On the scaling of the magnetically accelerated flyer plate technique to currents greater than 20 MA  (RW Lemke, MD Knudson, KR Cochrane, MP Desjarlais, JR Asay) Journal of Physics: Conference Series, Volume 500, Part 15 (2014)   The use of magnetically accelerated flyer plates revolutionized the field of shock physics 15 years ago in that it was suddenly possible to perform high-precision experiments at multi-Mbar pressures. This article presents the underlying theory of the method and how performance scales with increase in drive current.

Shock Compression of Quartz to 1.6 TPa: Redefining a Pressure Standard (MD Knudson, MP Desjarlais) Physical Review Letters 103, 225501 (2009)   Quartz is widely used as a standard for shock experiments – the paper presents very high precision data and first-principles simulations determining the properties of quartz (SiO2) to 16 Mbar, or 16 million atmospheres pressure.

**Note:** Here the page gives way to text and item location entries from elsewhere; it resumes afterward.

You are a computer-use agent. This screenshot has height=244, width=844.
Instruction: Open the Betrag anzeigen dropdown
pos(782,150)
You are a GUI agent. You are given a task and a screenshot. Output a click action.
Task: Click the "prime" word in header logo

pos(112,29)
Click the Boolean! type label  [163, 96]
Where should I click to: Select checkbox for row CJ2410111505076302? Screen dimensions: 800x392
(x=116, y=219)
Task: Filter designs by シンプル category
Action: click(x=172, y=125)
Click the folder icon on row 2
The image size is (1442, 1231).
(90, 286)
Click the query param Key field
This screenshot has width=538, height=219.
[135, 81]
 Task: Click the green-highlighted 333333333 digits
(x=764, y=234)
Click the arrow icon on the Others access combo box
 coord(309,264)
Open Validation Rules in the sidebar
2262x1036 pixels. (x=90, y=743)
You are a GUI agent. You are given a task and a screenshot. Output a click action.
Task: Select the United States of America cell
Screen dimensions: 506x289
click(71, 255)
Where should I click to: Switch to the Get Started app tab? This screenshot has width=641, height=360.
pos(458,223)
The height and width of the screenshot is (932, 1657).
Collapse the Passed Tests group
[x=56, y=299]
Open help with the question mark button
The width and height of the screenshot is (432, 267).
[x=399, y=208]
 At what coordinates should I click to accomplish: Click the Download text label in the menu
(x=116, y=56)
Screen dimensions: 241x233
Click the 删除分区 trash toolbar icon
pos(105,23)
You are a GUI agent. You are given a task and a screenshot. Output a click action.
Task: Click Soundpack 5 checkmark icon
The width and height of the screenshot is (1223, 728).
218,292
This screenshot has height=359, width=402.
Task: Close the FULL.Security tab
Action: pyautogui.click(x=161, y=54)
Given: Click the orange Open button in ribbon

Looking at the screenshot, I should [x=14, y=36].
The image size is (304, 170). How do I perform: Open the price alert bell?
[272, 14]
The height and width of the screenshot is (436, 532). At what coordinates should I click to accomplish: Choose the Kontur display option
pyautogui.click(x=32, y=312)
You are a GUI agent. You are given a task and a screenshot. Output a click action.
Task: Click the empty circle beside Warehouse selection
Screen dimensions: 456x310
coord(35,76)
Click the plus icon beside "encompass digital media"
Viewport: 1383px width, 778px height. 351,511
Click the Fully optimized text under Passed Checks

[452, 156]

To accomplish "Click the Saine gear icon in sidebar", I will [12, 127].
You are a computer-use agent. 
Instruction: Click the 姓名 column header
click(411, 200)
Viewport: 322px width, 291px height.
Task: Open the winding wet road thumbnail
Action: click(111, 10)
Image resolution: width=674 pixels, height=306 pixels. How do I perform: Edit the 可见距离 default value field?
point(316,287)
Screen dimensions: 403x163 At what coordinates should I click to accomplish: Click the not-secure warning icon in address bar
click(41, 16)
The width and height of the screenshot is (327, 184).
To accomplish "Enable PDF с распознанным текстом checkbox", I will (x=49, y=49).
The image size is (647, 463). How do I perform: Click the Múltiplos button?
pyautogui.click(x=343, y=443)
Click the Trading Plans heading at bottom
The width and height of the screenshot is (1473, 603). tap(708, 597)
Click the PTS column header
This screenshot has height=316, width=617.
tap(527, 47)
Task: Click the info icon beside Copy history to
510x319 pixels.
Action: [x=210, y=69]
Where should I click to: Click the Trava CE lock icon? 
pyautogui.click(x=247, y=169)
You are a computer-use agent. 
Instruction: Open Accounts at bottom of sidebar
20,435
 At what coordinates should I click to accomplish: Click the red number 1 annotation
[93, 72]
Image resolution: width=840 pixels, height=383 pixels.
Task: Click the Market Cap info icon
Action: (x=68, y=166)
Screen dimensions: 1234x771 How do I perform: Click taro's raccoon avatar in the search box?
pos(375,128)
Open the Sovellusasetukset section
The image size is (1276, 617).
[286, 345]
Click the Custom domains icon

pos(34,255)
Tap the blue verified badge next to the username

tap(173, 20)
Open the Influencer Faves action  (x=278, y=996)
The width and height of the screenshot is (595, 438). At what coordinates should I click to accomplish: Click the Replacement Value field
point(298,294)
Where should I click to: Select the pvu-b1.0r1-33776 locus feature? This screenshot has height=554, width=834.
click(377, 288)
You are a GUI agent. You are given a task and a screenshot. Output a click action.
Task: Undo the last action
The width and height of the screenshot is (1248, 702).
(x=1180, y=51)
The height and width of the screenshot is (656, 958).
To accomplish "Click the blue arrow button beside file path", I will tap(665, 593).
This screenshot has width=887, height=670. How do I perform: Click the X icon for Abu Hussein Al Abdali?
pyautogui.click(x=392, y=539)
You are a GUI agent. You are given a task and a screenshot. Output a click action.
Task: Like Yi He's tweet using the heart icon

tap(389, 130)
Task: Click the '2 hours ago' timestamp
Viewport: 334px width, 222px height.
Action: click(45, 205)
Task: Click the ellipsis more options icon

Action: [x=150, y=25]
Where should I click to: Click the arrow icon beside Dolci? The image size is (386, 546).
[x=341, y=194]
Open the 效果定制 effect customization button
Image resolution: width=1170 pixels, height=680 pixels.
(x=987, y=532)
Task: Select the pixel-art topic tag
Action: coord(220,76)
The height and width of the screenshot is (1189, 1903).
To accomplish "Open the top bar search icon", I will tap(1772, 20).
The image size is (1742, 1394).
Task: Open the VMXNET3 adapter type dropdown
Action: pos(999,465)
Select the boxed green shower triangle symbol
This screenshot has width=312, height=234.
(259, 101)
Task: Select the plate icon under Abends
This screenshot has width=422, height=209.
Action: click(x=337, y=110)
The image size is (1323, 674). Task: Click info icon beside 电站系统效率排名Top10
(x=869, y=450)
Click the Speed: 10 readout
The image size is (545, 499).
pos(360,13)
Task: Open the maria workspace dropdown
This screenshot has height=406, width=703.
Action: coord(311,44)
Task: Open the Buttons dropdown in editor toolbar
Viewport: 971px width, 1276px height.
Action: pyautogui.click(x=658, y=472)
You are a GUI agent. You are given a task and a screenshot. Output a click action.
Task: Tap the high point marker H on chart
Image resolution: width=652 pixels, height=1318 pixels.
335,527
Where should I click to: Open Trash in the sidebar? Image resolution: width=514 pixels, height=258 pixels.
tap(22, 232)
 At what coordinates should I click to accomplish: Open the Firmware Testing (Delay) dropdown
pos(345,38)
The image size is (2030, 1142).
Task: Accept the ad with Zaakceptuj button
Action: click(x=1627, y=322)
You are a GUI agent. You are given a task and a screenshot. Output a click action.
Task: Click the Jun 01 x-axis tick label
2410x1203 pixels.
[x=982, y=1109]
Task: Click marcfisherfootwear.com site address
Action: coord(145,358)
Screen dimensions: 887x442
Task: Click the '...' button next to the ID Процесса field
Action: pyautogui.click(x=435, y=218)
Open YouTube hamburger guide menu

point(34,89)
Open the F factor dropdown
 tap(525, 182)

 Analysis of shockless dynamic compression data on solids to multi-megabar pressures: Application to tantalum (J-P Davis, JL Brown, MD Knudson, RW Lemke) Journal of Applied Physics 116, 204903 (2014)    Sandia scientists developed an approach to producing shockless compressions on high Z materials to stresses greater than 300 GPa. The paper describes the experimental method and the theoretical approach to infer equation of state information from the experiment.

Flow strength of tantalum under ramp compression to 250 GPa  (JL Brown, CS Alexander, JR Asay, TJ Vogler, DH Dolan, JL Belof) Journal of Applied Physics 115, 043530 (2014)   Novel experiments are described where a ramp compression and release technique is applied to materials on the Z machine to measure material strength. Data is presented for measurements on tantalum up to pressures of 250 Gpa.